2318. Quelle est l'autorité des arrêts de renvoi en matière de compétence? C'est là le premier point qui se présente à notre

examen.

Il ne peut, en premier lieu, y avoir de question sérieuse relativement aux arrêts contre lesquels un pourvoi a été dirigé avant l'ouverture des débats. Il est évident que ce pourvoi, s'il a été rejeté, a vidé la question de compétence: cette question, ainsi déférée à la Cour de cassation, a été examinée, elle a été décidée par le rejet, elle ne peut donc être soulevée une seconde fois; il y a sur ce point chose jugée.

Nous supposons donc qu'il n'a point été formé de recours dans le délai légal: ce n'est que dans ce cas que la difficulté peut s'élever. La question est de savoir si le défaut de pourvoi équivaut au rejet du pourvoi, si l'arrêt de renvoi acquiert dans l'un et l'autre cas la même autorité.

En thèse générale, les ordonnances du juge d'instruction et les arrêts de la chambre d'accusation ne sont qu'indicatifs de juridiction. Nous en avons donné précédemment la raison : ces actes, quelle que soit l'autorité dont ils sont revêtus, ne peuvent modifier l'ordre des juridictions; ils ne peuvent imposer à un juge un devoir autre que celui qui lui est imposé par la loi; ils ne peuvent étendre des attributions au delà de leurs limites légales. Le droit de juger sa propre compétence est un droit inhérent aux fonctions de toute juridiction, car tout juge doit constater s'il procède dans le cercle de son pouvoir, puisqu'il ne peut exercer d'autre pouvoir que celui qu'il tient de la loi. De là le droit qu'exercent, en général, toutes les juridictions, lors même qu'elles sont régulièrement saisies, de déclarer leur incompétence. Les arrêts de renvoi à la cour d'assises ont-ils créé une exception à cette règle?

—————

Problèmes à résoudre:
- 1) D'après l'extrait sur les arrêts de renvoi, pourquoi la question de compétence ne peut-elle plus être soulevée lorsqu'un pourvoi formé avant l'ouverture des débats a été rejeté ? Répondez en une à trois phrases.
- 2) Selon l'extrait sur les arrêts de renvoi, dans quel cas seulement la difficulté relative à l'autorité de ces arrêts peut-elle s'élever ?
- 3) Poursuivez l'extrait sur les arrêts de renvoi à partir de la question qui le clôt.

Données affichées:
—————

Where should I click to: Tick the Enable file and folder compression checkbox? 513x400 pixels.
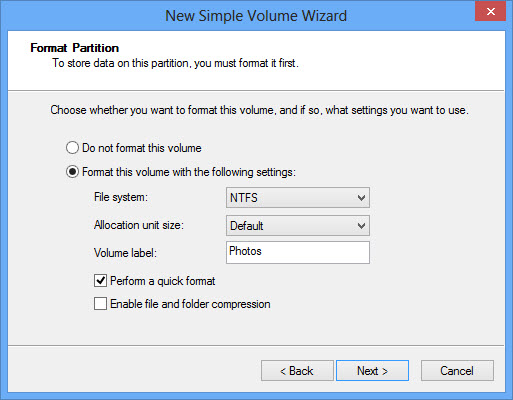[100, 304]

—————

Corrigés par exercice:
- 1) Ce pourvoi a déféré la question de compétence à la Cour de cassation, qui l'a examinée et l'a tranchée par le rejet. La question ne peut donc être soulevée une seconde fois : il y a sur ce point chose jugée.

- 2) Elle ne peut s'élever que lorsqu'aucun recours n'a été formé dans le délai légal.

- 3)
La première objection sort du texte même de l'article 408. Cet article, après avoir admis que la violation des formalités prescrites à peine de nullité doit donner lieu à l'annulation de condamnation rendue par la cour d'assises, soit que la nullité frappe l'arrêt de renvoi ou les débats de la cour d'assises, ajoute que « il

en sera de même dans les cas d'incompétence ». Or ne résultet-il pas de ces termes que le vice de l'incompétence peut, comme la violation des formes prescrites à peine de nullité, devenir la base d'un pourvoi contre l'arrêt de renvoi, même après l'arrêt définitif? N'en résulte-t-il pas que l'arrêt de renvoi contre lequel aucun recours n'a été formé, n'a qu'une autorité provisoire en ce qui touche la compétence, et peut être attaqué encore en même temps que la condamnation elle-même? Telle est l'opinion de M. Merlin: « Que fait l'article 408, dit ce savant magistrat, en plaçant ainsi les cas d'incompétence au nombre de ceux où l'arrêt définitif de condamnation peut être cassé? Bien évidemment il assimile le vice d'incompétence à la violation des formes prescrites à peine de nullité, et par conséquent il décide que ce vice doit entraîner la cassation de l'arrêt définitif, non-seulement lorsqu'il se trouve dans cet arrêt même, mais encore lorsqu'il se trouve dans l'arrêt de mise en accusation et de renvoi devant la cour d'assises1.»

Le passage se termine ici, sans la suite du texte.